◆ **EXCERPTED TEXT**
....

= Best alternative to a negotiated agreement =

In negotiations, the best alternative to no deal

In negotiation theory, the best alternative to a negotiated agreement (BATNA) is the most favorable and independent course of action a party can take if negotiations fail, aligning with their interests in the absence of a deal or an agreement. BATNA serves as an evaluative standard and a driving force behind effective negotiation strategy. A party should also consider the impact of the worst alternative to a negotiated agreement (WATNA), and care must be taken to ensure that deals are accurately valued. This includes consideration of factors such as the value of ongoing relationships, the time value of money, and the likelihood that the other party will fulfill their commitments.

A BATNA can take many forms, such as seeking mediation, transitioning to a different negotiating partner, initiating a strike, or forming strategic alliances. These alternatives are often challenging to evaluate without strong relational insight, as they are frequently based on personal or group interests, stability concerns, or other qualitative factors rather than easily measurable or quantifiable criteria. In many cases, understanding the other party’s BATNA is essential to assessing their negotiation power.

However, parties may act in bad faith to test or distort assumptions and manipulate perceptions of the other party’s true interests. For example, if it is believed that an early delivery date is highly important to the negotiating partner, one might deliberately propose a later delivery date. If the late date is firmly rejected, it would suggest that the desired delivery date is likely to be of significant importance.

== History ==
BATNA was developed by negotiation researchers Roger Fisher and William Ury of the Harvard Program on Negotiation (PON), in their series of books on principled negotiation that started with Getting to YES (1981), equivalent to the game theory concept of a disagreement point from bargaining problems pioneered by Nobel Laureate John Forbes Nash decades earlier. A Nash Equilibrium is reached among a group of players when no player can benefit from changing strategies if every other player sticks to their current strategy. For example, Amy and Phil are in Nash Equilibrium if Amy is making the best decision she can while taking into account Phil's decision, and if Phil is making the best decision he can while taking into account Amy's decision. Likewise, a group of players are in Nash Equilibrium if each one is making the best decision that he or she can while taking into account the decisions of others.

....

◆ **WHAT YOU SHOULD DO**
Transcribe the passage of the BATNA text starting with "However, parties may" and going on through "of significant importance.".

◆ **RECORDED DATA**

....

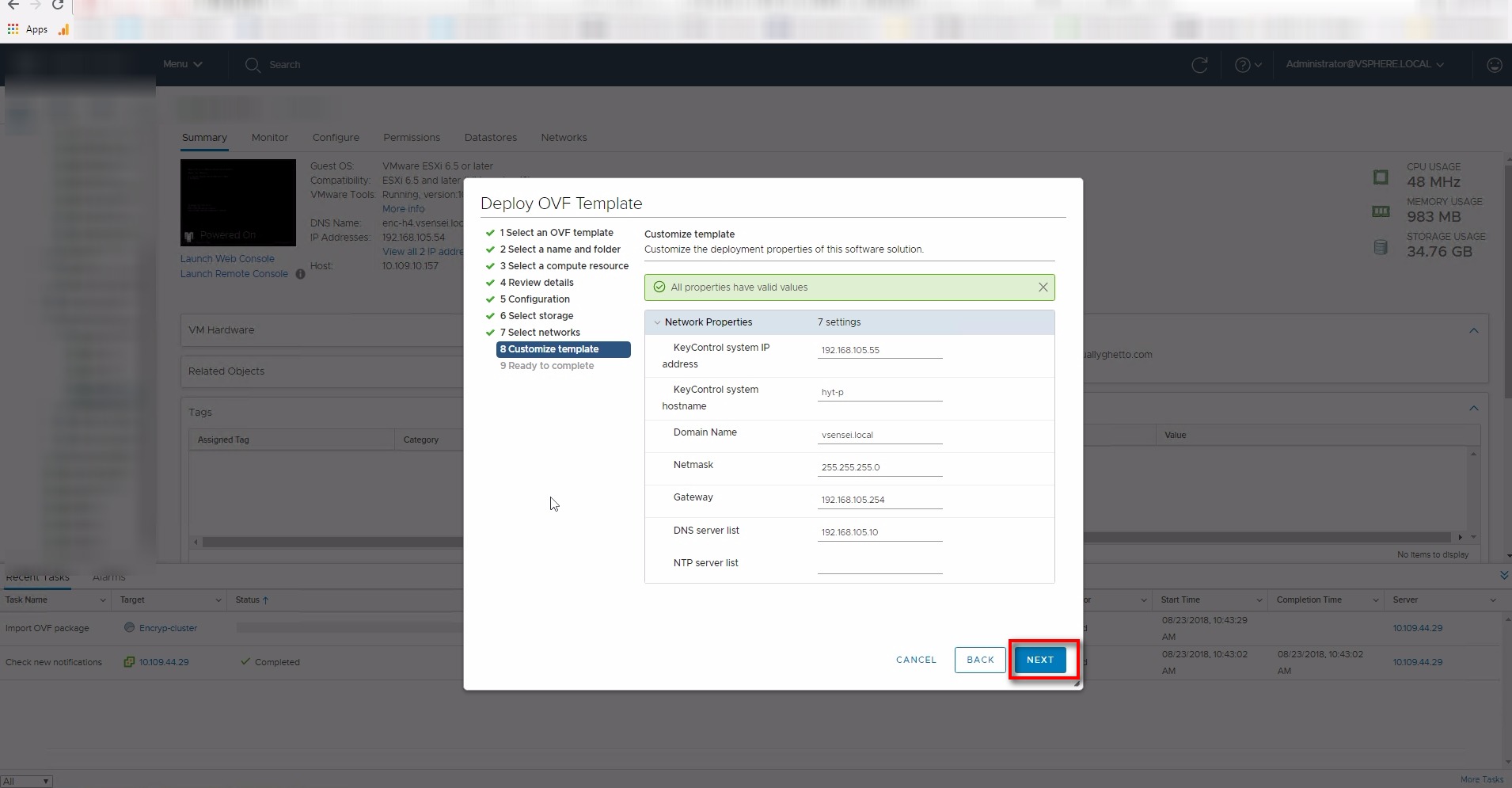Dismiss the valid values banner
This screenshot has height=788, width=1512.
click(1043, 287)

....

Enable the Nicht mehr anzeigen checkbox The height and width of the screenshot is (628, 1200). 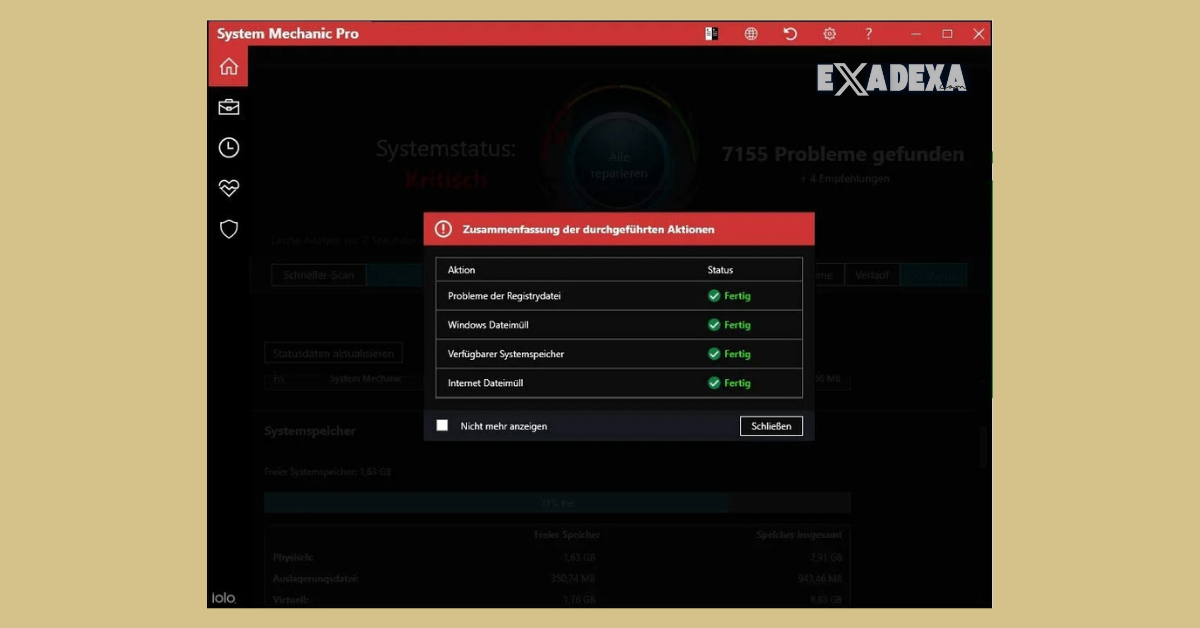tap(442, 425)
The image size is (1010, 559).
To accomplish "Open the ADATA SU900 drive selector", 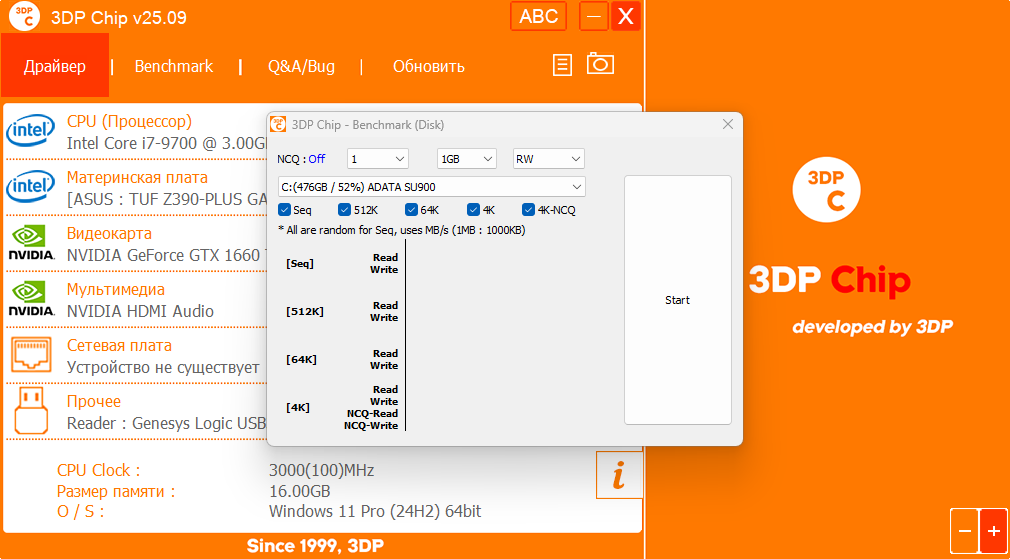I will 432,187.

....

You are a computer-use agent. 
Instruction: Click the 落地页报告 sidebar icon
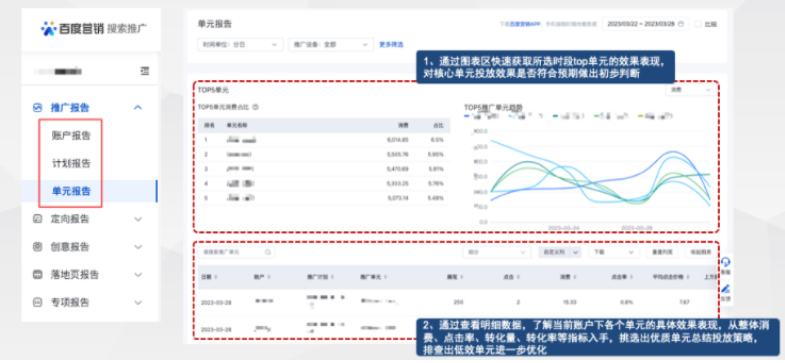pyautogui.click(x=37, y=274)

....

◆ **EXERCISE SOLUTION**
However, parties may act in bad faith to test or distort assumptions and manipulate perceptions of the other party’s true interests. For example, if it is believed that an early delivery date is highly important to the negotiating partner, one might deliberately propose a later delivery date. If the late date is firmly rejected, it would suggest that the desired delivery date is likely to be of significant importance.